人の家に上がりこんでも構わないのだろうか。僕が少したたらを踏むと、振り返って小首を傾げる。
「どうしたの、天地? こっちよ」
「あ、ええっと」
ちらりと女将さんに目をやると、女将さんはニヤリと笑って頷いた。僕は苦笑に近い表情で会釈をして千花を追う。
「ここよ」
通された部屋には、そこらじゅうにお札が貼られていた。
壁も、天井も、観光地のシールのごとくにお札に埋もれているが、唯一違うのは床である。畳の敷かれていない木のままのそこに置かれたのは鏡である。
「……ここは?」
「ここは中心。時間と、空間と、そしてほんのちょっとの涙と悔恨の」
「中心? ごめん、僕にはまるでさっぱりだ」
「例えばそうね……。円には中心が一つしかないけど、球には、輪切りにして出来た無数の円と同じ数の中心があるでしょう? 世界が重なれば重なるだけ中心は増えるけど……、球の中心は一つだけ。ここはそれなの」
「わかるような、わからないような」
「わからなくても良いわ。ほら、その鏡に向き合って」
「僕の顔が映るだけだよ? このさえない顔」
「多少は男前なんだから我慢しなさい」
「初めて言われるなあ、こっちに来てから、そういうこと」
「皆お世辞で言ってるのよ。ほら、そしてほしい物を思い浮かべながら手を」
千花は僕の手をとって鏡に押し当てた。
「変なこと考えるんじゃないわよ」
「わ、分かってるって」
思い浮かべるのは、僕の画材一式。アクリルと水彩、木炭とチョークに鉛筆とその他。プラスチックの大きなケースにまとめていた。
手のひらに感触。
「来たわね? 引っ張って」
「うん」
引っ張ると、出てきたのは僕の画材道具一式。
「おお、すごい」
「これ、結構力を使うのよ。あなたをこっちに連れてきたのも含めれば、あと三ヶ月は何も取り出せないわ」
「じゃあ何で僕を連れてきたのさ」
「思いを晴らすには時間軸が近い必要があるのよ。怨念がこの世に漂っているうちに、ね」
千花は改まって僕に向き直った。顔が少し近い。どうも恥ずかしい。
「私はあなたに絵を描いてほしいの」
「それは聞いたよ。炎の絵を描いてほしいってことも」
「……今は永安と年号があるけど、少し前までは明和だったの。明和九年。これが何の年か分かる?」
わからない、と言おうとして、千花の言葉が脳裏で何度か瞬きした。
「……それが、明和の大火?」
「そう。焼け跡の残る街を見たでしょう? あれが惨状よ。振袖火事以来の大きな火事と街の人は騒いでる。江戸のほとんどが焼けたわ。たくさん人も死んだ」
「待ってくれ。話が見えない」
「だから、あなたに絵を描いてほしいの。鎮魂のために」
千花の顔が迫る。目の前に目がある。
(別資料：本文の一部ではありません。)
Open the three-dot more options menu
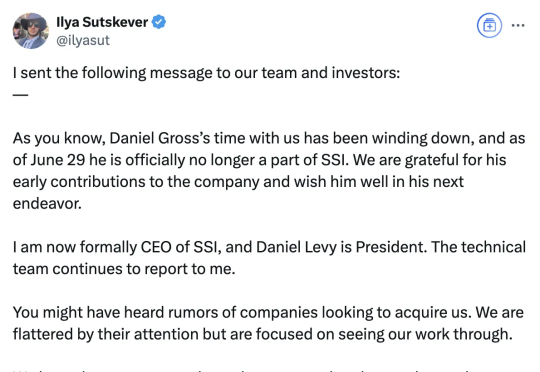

吐息と、熱と、激情が目を通して伝わってくる。
「僕には」
つばを飲み込む。続ける。
「僕には、重すぎる」
「どうしても駄目なの?」
「駄目とは言ってないよ。重すぎるんだ。僕にはそれを為す覚悟と力が足りない。時間をくれ。それを為すには僕は未熟すぎる」
「それじゃあ」
「待って。僕に一つ考えがあるんだ」
「……何かしら?」
「千花が神様だっていうなら、僕のお願いを一つ聞いてほしい」
「出来る範囲でなら」
僕は一度言葉を切って、落ち着いて、千花の目を見据える。
永安という年号が確かなら、僕の尊敬するあの絵師は今、おそらくこの江戸の町にいる。